With the arrival of our new physician, the Clinic will perform an internal review of policies, practices and protocols in an effort to identify unprofitable areas of the practice. Areas identified will then be evaluated first by the Clinicians and then by the Advisory Board in an effort to balance the scope of the service with the cost effectiveness of providing said services.

Marketing

The Family Practice Clinic’s revenues have been 20% under expenditures for the last several years. The Board of County Commissioners has subsidized the Clinic through 2008, but will no longer provide support for the Clinic after this year. Growing Clinic revenues is critical to securing its long-term future. Further, moving the Clinic toward a wellness model will also require growing the patient panel, as well as addressing current space limitations.
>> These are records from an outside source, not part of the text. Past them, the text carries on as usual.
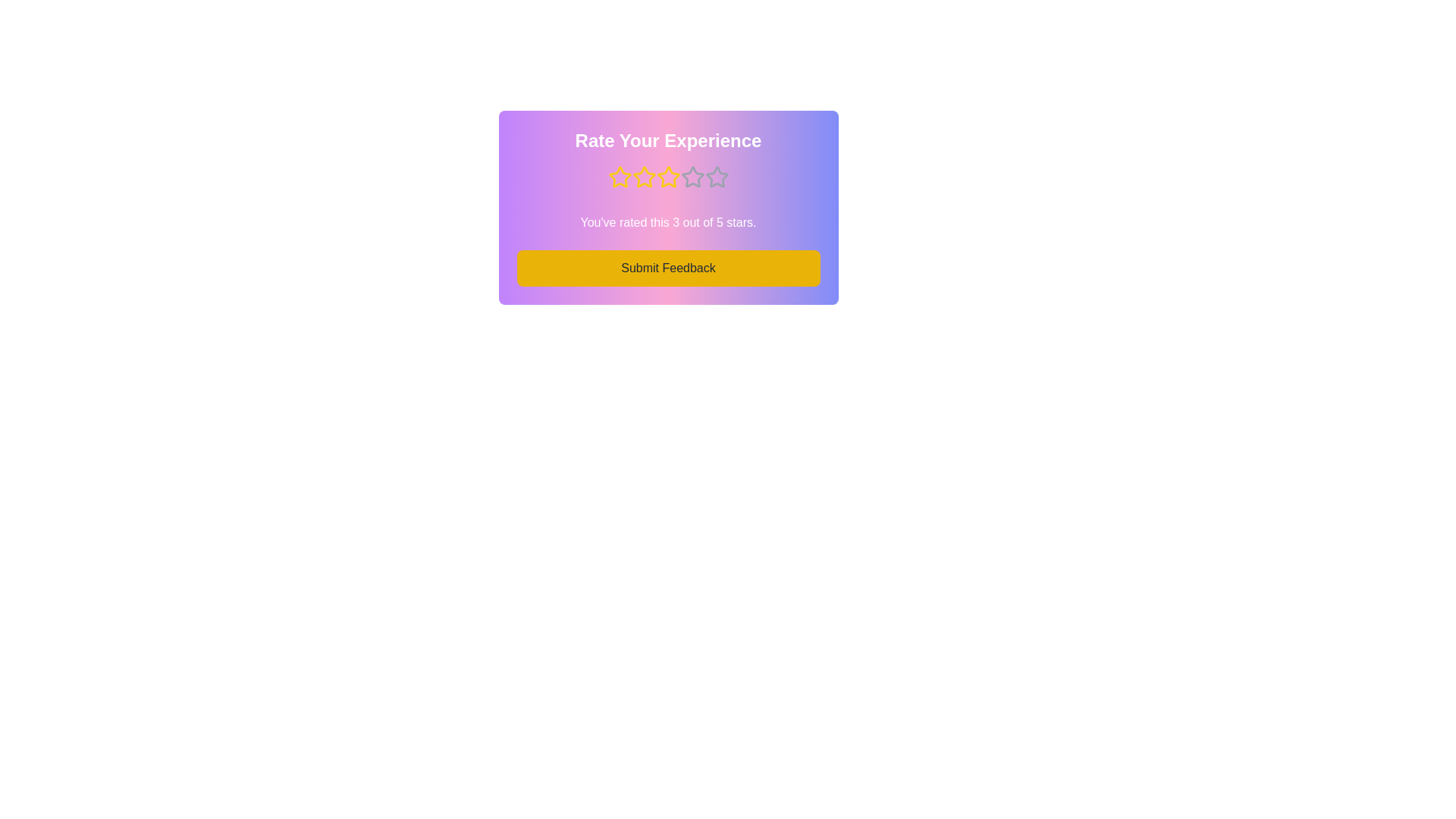 The image size is (1456, 819). Describe the element at coordinates (644, 177) in the screenshot. I see `the star corresponding to the desired rating 2` at that location.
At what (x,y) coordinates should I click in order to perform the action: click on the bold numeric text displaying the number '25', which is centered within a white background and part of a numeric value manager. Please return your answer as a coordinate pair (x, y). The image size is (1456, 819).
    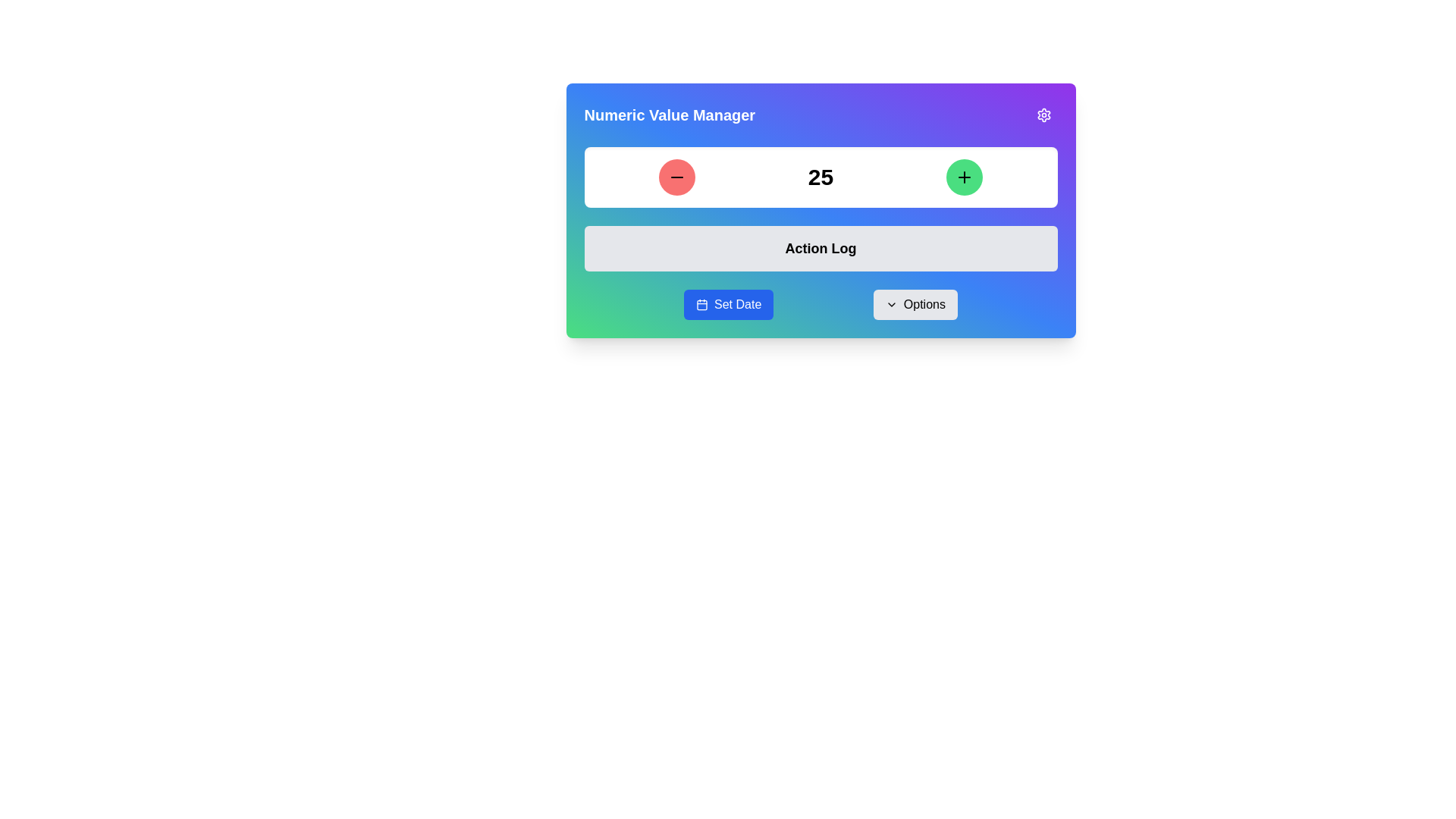
    Looking at the image, I should click on (820, 177).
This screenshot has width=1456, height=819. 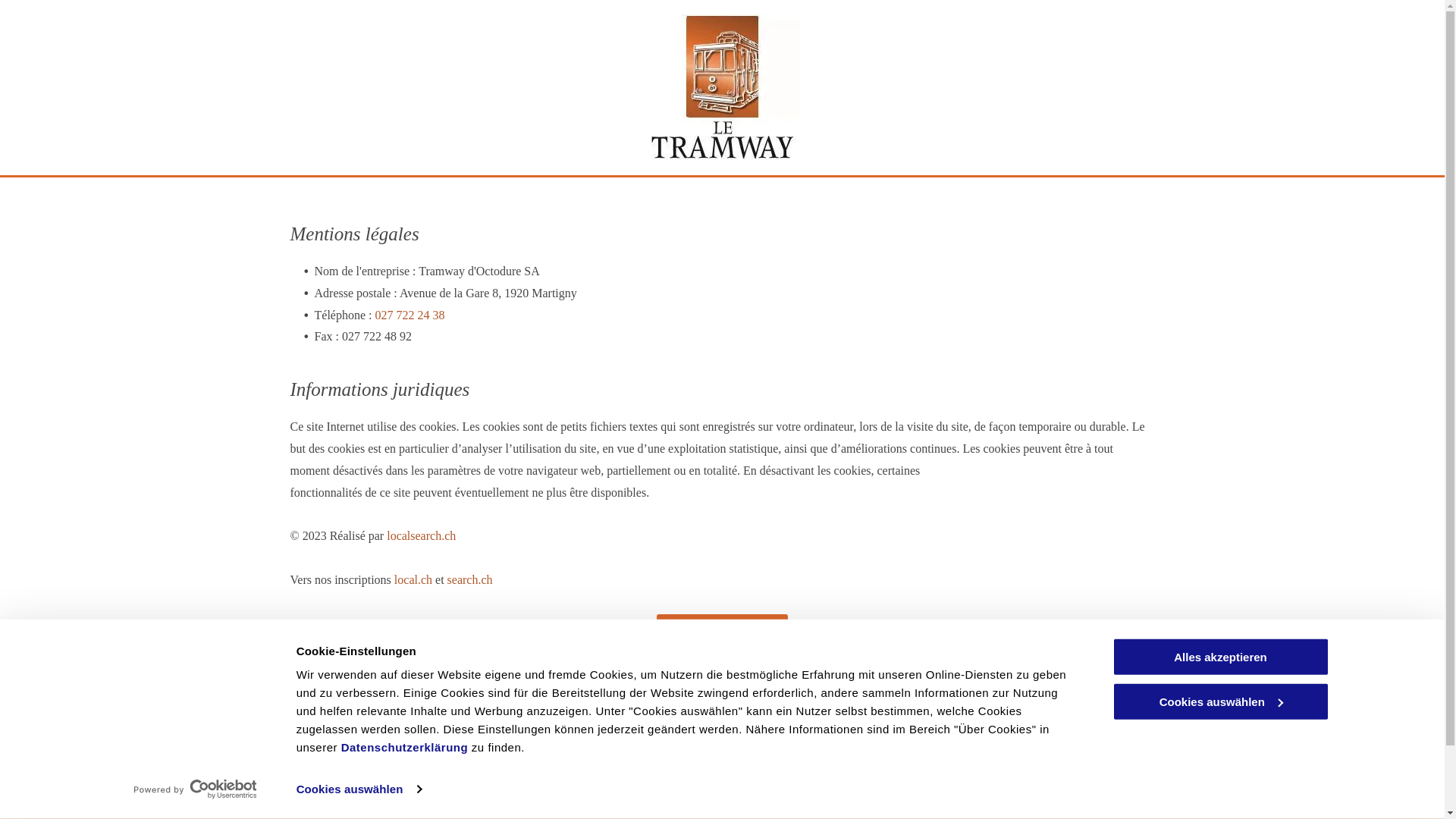 I want to click on 'Alles akzeptieren', so click(x=1219, y=656).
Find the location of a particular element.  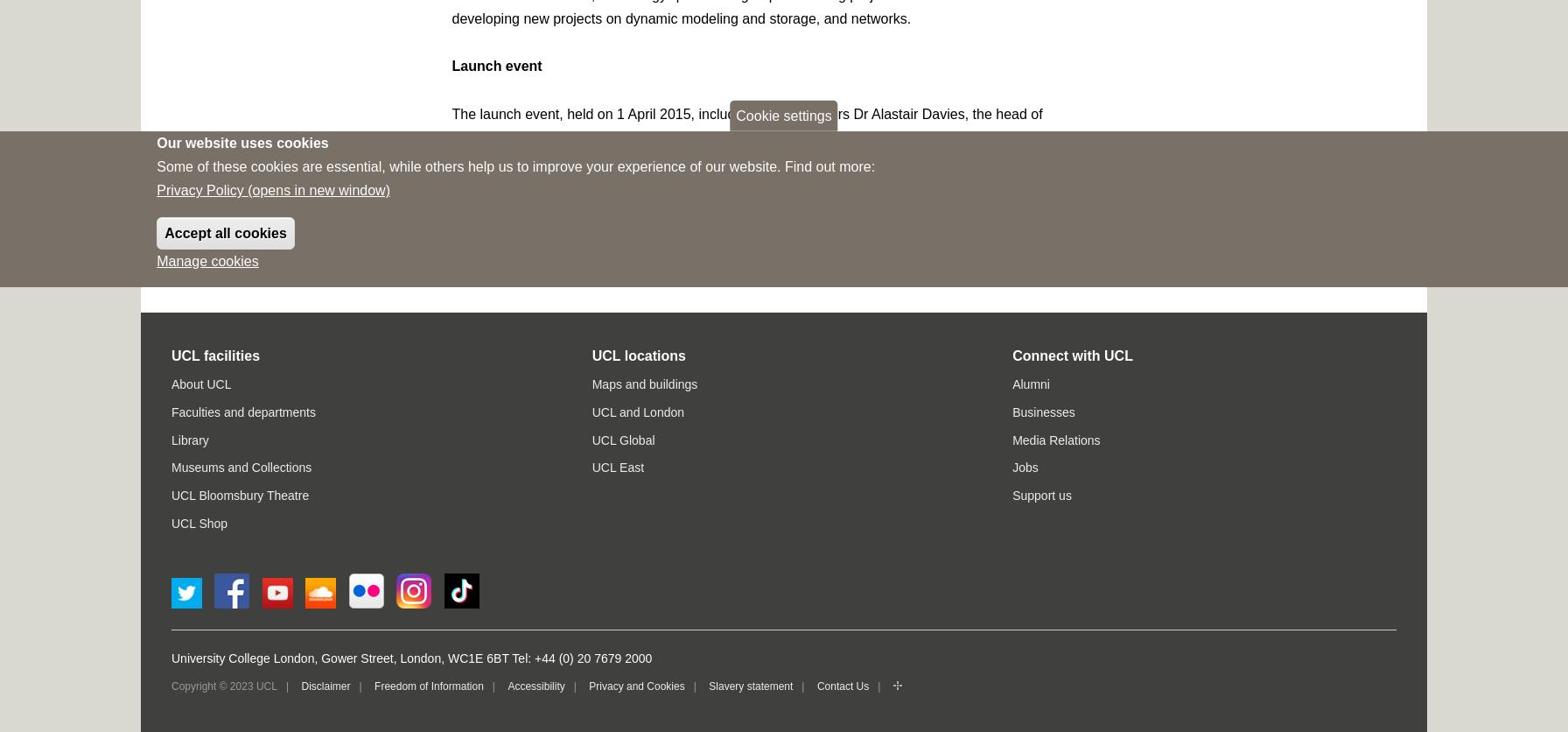

'Media Relations' is located at coordinates (1055, 440).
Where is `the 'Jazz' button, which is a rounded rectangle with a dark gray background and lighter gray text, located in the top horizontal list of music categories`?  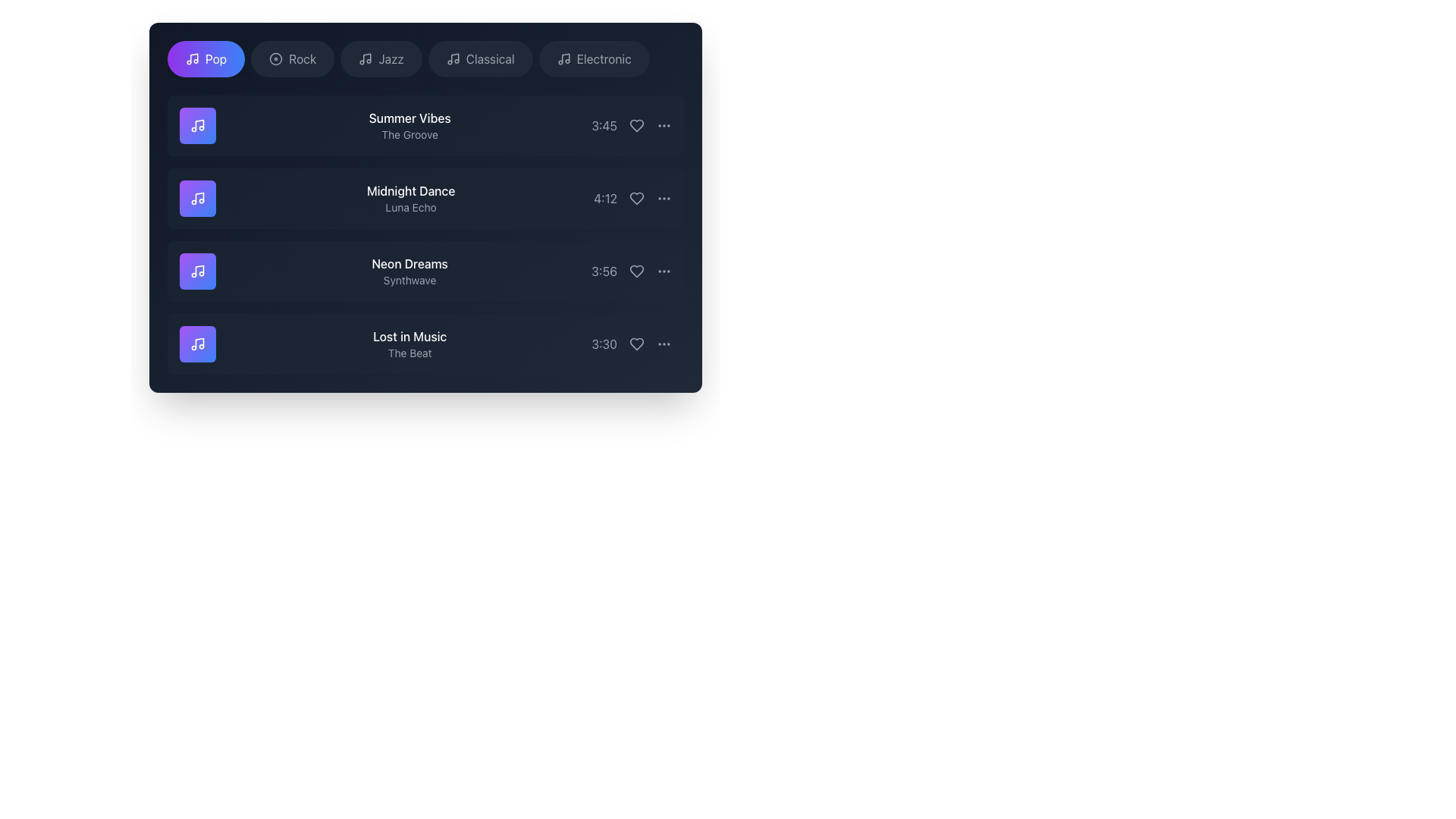
the 'Jazz' button, which is a rounded rectangle with a dark gray background and lighter gray text, located in the top horizontal list of music categories is located at coordinates (381, 58).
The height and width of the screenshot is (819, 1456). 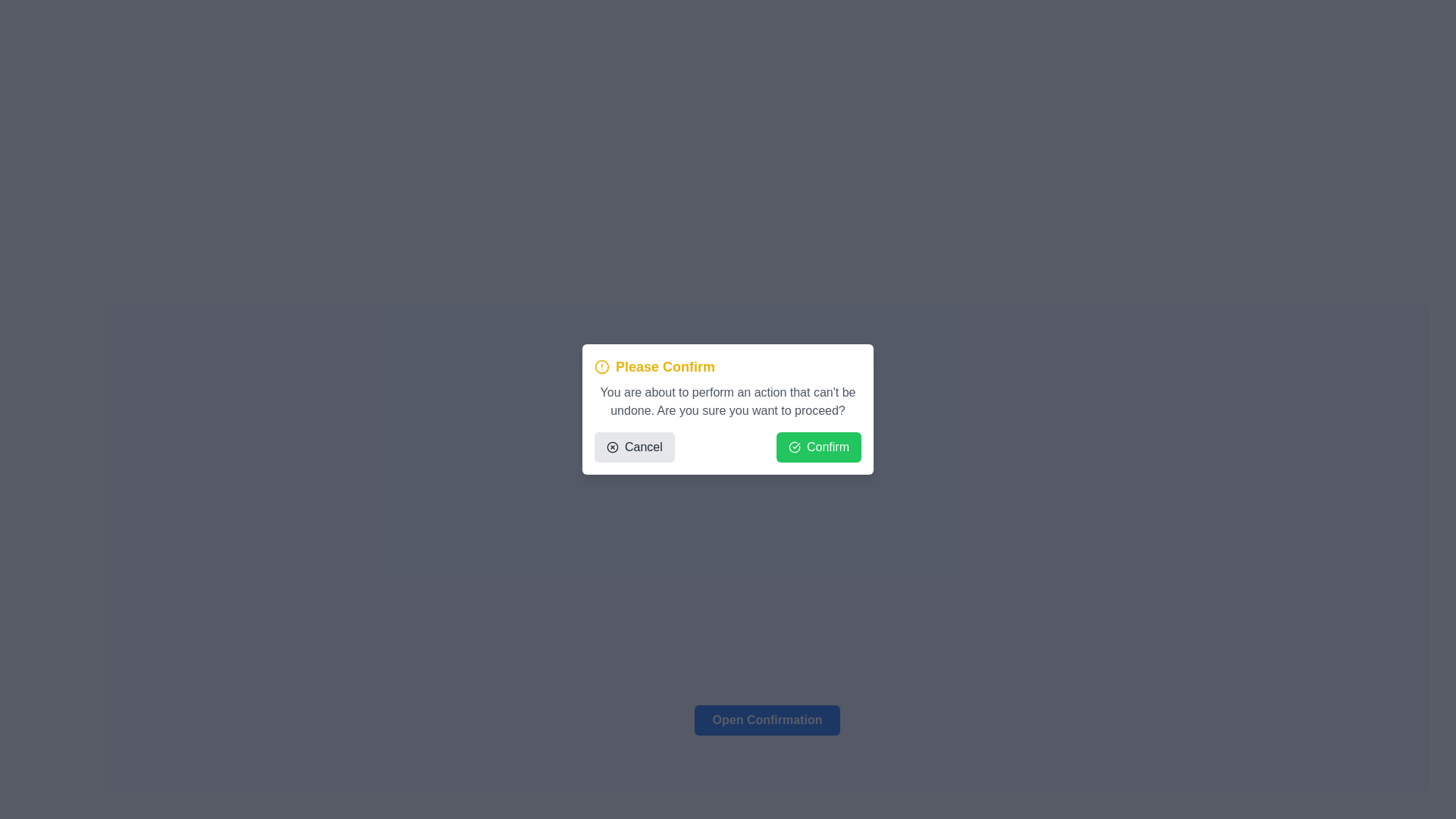 What do you see at coordinates (665, 366) in the screenshot?
I see `the 'Please Confirm' header text label, which is styled in bold, larger size, and yellow color, located towards the top-left corner of the modal dialog box, next to a yellow alert icon` at bounding box center [665, 366].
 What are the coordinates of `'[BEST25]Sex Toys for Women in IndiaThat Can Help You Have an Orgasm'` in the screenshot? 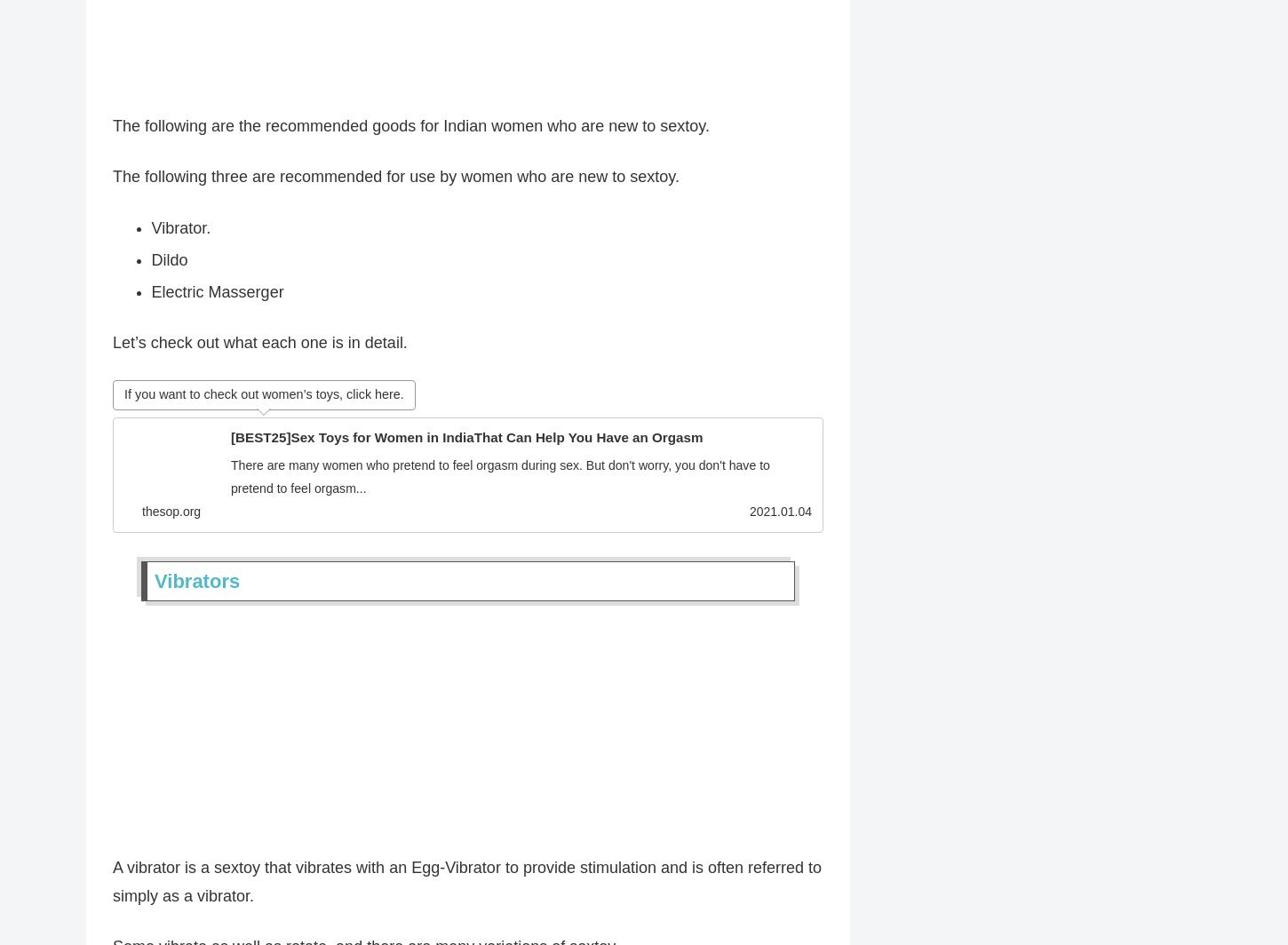 It's located at (466, 442).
The growth in revenue will come from three distinct sources; population growth within the county, organic growth within the current patient roster and attracting new patients from outside the county.
Population Growth
Wahkiakum County is one of the fastest growing counties in the State of Washington. Current population is estimated at 4,400. The growth rate for last year, as calculated by the state, was 10.7%. Assuming a more modest growth rate of 5%, the county can expect 220 new citizens each year. The clinic served 3,390 patients in 2006, 87% of them reside in the county for a patient capture rate of 63%. Maintaining the capture rate for the new citizens would net the clinic 139 new patients each year.
Average revenue from each patient in 2007 was $312.50. If revenue per patient remains the same, the 139 new patients would generate an additional $43,437.
Organic Growth
Organic growth is growth that is generated by existing patients. The clinic has not been as judicious as it could be in scheduling and following patients with chronic conditions. A program of proactive solicitation of patients for Pro-Time testing, diabetes, hypertension and other chronic conditions, could generate two additional office visits each year per patient. Currently the clinic serves 506 such patients. The current patient response rate for annual physicals is 30 % and it is believed that a more aggressive contact program could increase this rate to 50%. This would result in an additional 640 visits per year. The average revenue per office visit was $70 in 2007 and assuming the same rate, a follow up program would generate an additional $115,000.
Neighboring Counties
Patients from neighboring counties make up 13% of the current clinic patient base. A review of the patient zip codes indicates that these patients reside primarily in western Cowlitz and eastern Pacific counties. The clinic is attractive to these patients due to the quality of care they receive, the ease of access, exemplary customer service and transportation convenience. To date there has been no marketing activity by the clinic to encourage greater participation by residents of our neighboring counties. A program of direct mail, point of service promotional materials and an internet presence will stimulate growth in this patient sector. It is expected that this promotional activity will generate 300 new patients in the first 18 months. At the average patient revenue of $312.50 per annum, an addition of $93,750 in revenue is anticipated.